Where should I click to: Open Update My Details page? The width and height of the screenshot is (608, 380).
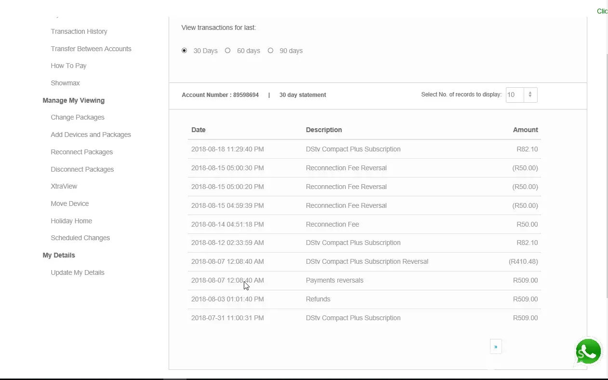point(78,272)
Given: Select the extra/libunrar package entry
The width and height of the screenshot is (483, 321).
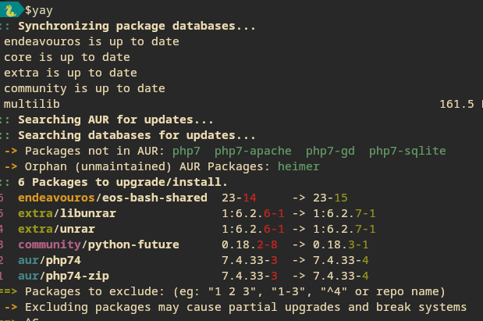Looking at the screenshot, I should click(x=67, y=213).
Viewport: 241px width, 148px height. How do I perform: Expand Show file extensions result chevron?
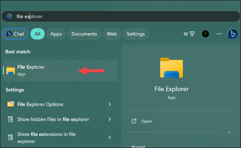(110, 137)
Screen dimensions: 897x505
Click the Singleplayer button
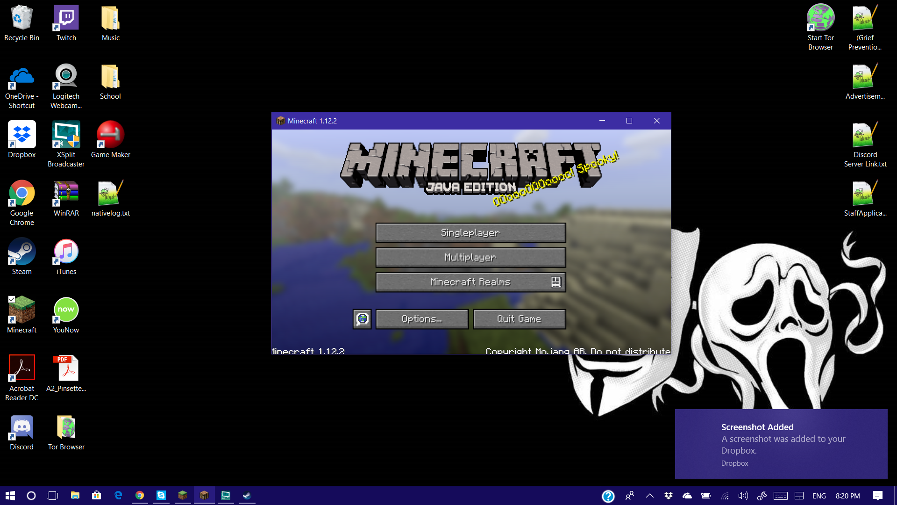[470, 233]
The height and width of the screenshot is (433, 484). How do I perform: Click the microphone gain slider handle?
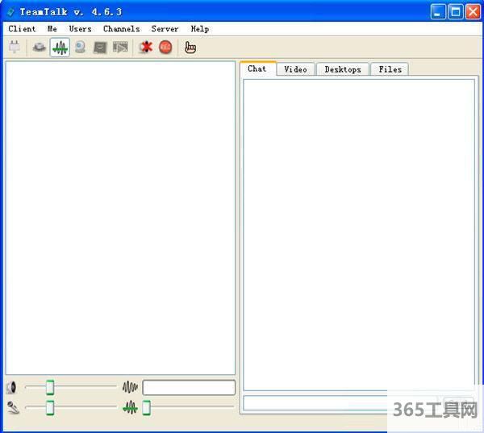point(50,407)
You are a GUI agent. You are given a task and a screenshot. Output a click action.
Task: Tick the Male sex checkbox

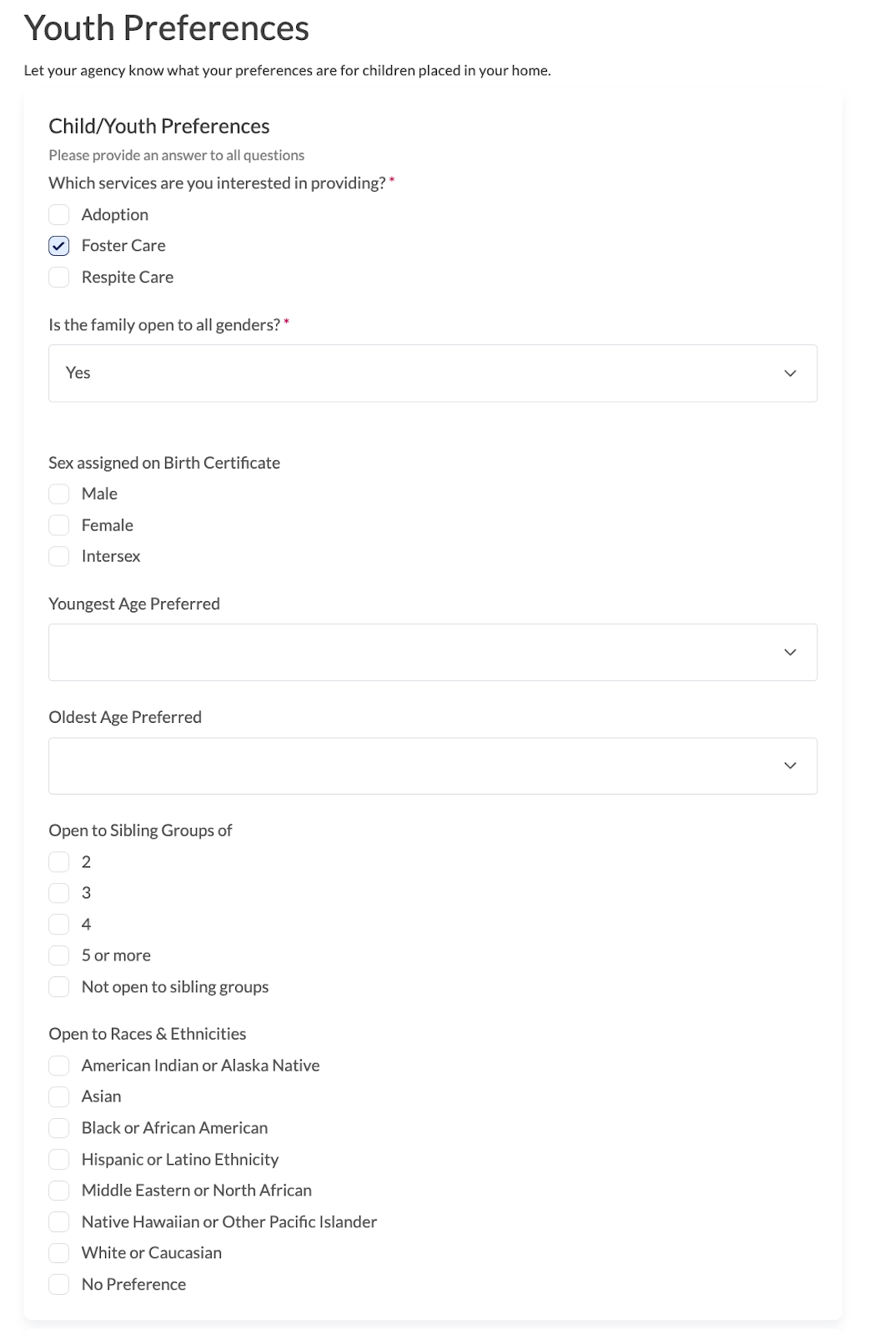[x=59, y=494]

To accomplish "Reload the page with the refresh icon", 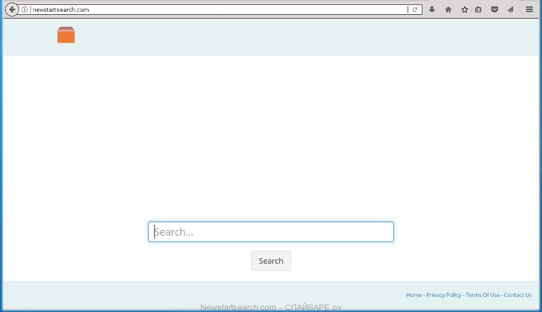I will (x=415, y=10).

Exercise aim - Output the records from the line containing "The height and" down to the line containing "[x=59, y=494]" as a two-column CSV with the headers instruction and click_point, one row per record. Put each value in a single quoted field with line breaks turned into spaces, and leave out the pictures.

Written response -
instruction,click_point
"The height and width of the screenshot is (433, 484). How do I perform: Click the microphone gain slider handle?","point(50,407)"
"You are a GUI agent. You are given a task and a screenshot. Output a click action. Task: Tick the Male sex checkbox","[x=59, y=494]"